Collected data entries
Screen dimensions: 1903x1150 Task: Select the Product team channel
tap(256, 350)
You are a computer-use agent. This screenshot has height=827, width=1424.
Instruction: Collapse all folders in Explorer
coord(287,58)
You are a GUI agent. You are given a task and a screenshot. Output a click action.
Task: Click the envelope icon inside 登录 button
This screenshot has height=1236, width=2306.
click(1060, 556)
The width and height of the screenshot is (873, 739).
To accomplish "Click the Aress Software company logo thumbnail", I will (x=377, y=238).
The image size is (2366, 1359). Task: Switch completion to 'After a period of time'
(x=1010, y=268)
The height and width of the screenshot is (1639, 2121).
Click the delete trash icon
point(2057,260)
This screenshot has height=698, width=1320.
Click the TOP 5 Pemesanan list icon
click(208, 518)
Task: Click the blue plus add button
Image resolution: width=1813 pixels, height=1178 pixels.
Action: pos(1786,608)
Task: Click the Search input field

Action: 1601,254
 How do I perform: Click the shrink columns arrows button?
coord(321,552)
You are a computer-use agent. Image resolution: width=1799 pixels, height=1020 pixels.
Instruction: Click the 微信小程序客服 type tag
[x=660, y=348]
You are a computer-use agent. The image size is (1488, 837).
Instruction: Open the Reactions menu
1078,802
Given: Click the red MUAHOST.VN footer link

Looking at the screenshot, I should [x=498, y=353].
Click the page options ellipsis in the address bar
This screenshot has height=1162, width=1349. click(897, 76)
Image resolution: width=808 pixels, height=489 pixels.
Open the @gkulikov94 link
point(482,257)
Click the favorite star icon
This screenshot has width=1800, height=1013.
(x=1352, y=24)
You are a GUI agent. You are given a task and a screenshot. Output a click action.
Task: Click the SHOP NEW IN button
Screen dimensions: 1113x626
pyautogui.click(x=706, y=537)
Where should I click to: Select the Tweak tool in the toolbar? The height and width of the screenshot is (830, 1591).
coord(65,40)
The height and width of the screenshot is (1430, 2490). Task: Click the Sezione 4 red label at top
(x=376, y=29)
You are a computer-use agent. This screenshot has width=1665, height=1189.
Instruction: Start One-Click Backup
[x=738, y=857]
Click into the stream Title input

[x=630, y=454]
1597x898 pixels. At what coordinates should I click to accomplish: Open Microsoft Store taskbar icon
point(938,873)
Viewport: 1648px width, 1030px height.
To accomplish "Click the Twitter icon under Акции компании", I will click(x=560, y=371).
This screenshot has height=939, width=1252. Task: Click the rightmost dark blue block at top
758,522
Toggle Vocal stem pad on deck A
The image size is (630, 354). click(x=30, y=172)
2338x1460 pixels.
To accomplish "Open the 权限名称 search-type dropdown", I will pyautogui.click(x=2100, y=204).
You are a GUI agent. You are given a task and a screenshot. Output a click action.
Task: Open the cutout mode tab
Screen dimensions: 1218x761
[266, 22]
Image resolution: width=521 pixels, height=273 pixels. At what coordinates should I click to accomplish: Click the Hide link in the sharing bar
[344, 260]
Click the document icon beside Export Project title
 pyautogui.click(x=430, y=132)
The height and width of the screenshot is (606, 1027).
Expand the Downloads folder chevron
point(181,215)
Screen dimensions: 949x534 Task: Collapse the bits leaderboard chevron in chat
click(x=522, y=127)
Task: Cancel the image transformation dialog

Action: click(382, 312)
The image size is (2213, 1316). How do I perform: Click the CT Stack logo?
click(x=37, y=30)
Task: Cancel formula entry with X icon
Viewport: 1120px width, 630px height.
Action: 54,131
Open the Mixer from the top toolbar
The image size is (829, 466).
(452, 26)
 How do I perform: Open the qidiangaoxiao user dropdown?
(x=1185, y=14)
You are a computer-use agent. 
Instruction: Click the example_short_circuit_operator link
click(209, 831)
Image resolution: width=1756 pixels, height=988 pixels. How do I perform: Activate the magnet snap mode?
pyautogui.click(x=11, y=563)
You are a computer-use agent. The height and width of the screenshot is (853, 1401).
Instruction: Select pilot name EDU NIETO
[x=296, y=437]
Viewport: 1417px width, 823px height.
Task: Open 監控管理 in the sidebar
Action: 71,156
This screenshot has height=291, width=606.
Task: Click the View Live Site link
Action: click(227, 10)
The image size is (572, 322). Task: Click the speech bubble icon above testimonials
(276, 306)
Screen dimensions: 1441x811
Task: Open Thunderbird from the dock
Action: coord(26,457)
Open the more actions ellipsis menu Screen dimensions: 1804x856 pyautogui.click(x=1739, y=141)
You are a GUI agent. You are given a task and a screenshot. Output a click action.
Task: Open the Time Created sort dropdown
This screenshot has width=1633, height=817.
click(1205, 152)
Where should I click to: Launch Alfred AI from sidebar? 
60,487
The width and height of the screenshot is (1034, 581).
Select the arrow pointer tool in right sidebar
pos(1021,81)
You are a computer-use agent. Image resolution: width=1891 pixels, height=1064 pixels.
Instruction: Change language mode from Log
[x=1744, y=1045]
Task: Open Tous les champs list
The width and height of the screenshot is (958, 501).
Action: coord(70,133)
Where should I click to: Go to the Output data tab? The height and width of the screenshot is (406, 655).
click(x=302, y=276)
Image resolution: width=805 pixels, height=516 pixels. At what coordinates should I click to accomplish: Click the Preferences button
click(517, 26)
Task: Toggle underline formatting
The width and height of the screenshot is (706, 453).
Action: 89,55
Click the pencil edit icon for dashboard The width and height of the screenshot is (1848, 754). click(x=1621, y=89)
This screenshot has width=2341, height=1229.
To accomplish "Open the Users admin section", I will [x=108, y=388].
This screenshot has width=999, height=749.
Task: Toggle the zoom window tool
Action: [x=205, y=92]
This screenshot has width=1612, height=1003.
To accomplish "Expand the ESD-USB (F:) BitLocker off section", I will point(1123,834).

__WORK REQUEST__
Would you copy out exactly the lines above that start at the one containing "Open the @gkulikov94 link" and end at the one containing "Task: Click the SHOP NEW IN button", inclusive?

__REPLY TO THE TASK__
Open the @gkulikov94 link
point(482,257)
Click the favorite star icon
This screenshot has width=1800, height=1013.
(x=1352, y=24)
You are a GUI agent. You are given a task and a screenshot. Output a click action.
Task: Click the SHOP NEW IN button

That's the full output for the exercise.